73 espèces d’orthoptères
Parmi la centaine de naturalistes inscrits au projet FrichNat, une vingtaine se sont portés volontaires pour inventorier les sauterelles, les criquets, les grillons et les tetrix. Ces espèces sauteuses bien connues pour leurs pattes arrière musculeuses sont regroupées sous le nom d’orthoptères.
« Chez nous, il y a globalement davantage d’espèces de criquets que d’espèces de sauterelles. La meilleure saison pour les observer à l’état adulte s’étend de juillet à mi-septembre. C’est, en effet, sur les individus adultes que se concentre la clé de détermination permettant leur identification jusqu’à l’espèce », explique Stéphane Claerebout, écopédagogue au sein des CNB. Il vient de terminer la mise à jour de la clé de détermination des 73 espèces d’orthoptères de Belgique et de ses régions voisines.
Si 64 espèces ont été vues plusieurs fois sur le territoire national, 9 autres ont été signalées une fois ou sont susceptibles d’être rencontrées dans un avenir proche, notamment en raison du changement climatique.
A noter que les tetrix adultes se croisent quant à eux de début mai à fin juin, car contrairement aux autres orthoptères qui hivernent à l’état larvaire, ils passent l’hiver au stade adulte et débutent leur cycle de reproduction dès les beaux jours revenus.
Des protocoles rigoureux
Pour être à même de mettre un nom sur les différents orthoptères, une matinée de formation à la clé taxonomique a eu lieu en août 2023. L’après-midi, dans la réserve naturelle de Sclaigneaux à Seilles (Andenne), les volontaires ont pu mettre en place les deux protocoles de FrichNat.
Ceux-ci ont été co-construits au préalable par les scientifiques de l’Université de Liège, compétents dans l’analyse de données, et les écopédagogues CNB, compétents dans la connaissance et l’identification des groupes-cibles.
Armé d’un bâton, un volontaire donne 2 coups secs sur les branches d’un arbre ou d’un arbuste ou sur une liane.
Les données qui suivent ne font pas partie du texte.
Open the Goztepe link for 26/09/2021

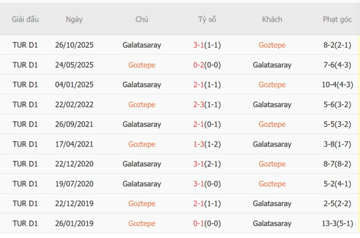(272, 125)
Les petits habitants se retrouvent sur la nappe blanche tendue en dessous. Ici, seules des sauterelles sont potentiellement observables et identifiables. L’opération est répétée 10 fois en 10 endroits éloignés chacun de minimum 5 mètres.
A cette étape de battage s’ajoute celle du fauchage. A l’aide d’un grand filet à insectes, il effectue de grands mouvements de va-et-vient à hauteur de la strate herbeuse. Le chronomètre s’enclenche : il s’agit de faucher activement durant 3 minutes, lesquelles peuvent être morcelées en périodes plus courtes, et d’identifier les espèces présentes.
« Ce premier protocole ne vise qu’à connaître les espèces en présence. Au contraire, le second protocole exige de déterminer le sexe des individus et d’en noter l’abondance », précise Stéphane Claerebout. Celui-ci se réalise à l’aide d’un « biocénomètre ». Il s’agit d’une sorte de parc d’enfant dénué de fond et dont les parois hautes de 70 centimètres constituées d’un tissu blanc ont vocation à empêcher les orthoptères emprisonnés de sauter en dehors. D’une superficie d’un mètre carré, il faut la placer dans une prairie où la végétation atteint la cheville ou le genou.
Analyses statistiques
A la fin de la journée de formation, tous les volontaires présents sont capables de réaliser les inventaires sans supervision. A noter que cette formation est indispensable pour avoir l’autorisation d’accéder aux friches et encoder les données.
Après la saison de terrain, les données biologiques de tous les taxons récoltées tout au long du projet par les naturalistes seront analysées par l’équipe de recherche en étude et restauration des écosystèmes terrestres, officiant au sein de l’axe Biodiversité et Paysages (BP) de l’Université de Liège (Gembloux Agro-BioTech) en vue d’être scientifiquement valorisées.
Les orthoptères étant des espèces bio-indicatrices, l’identification précise des espèces présentes dans les fiches industrielles et leur abondance pourraient permettre, à terme, d’ouvrir la voie à une protection de ces écosystèmes.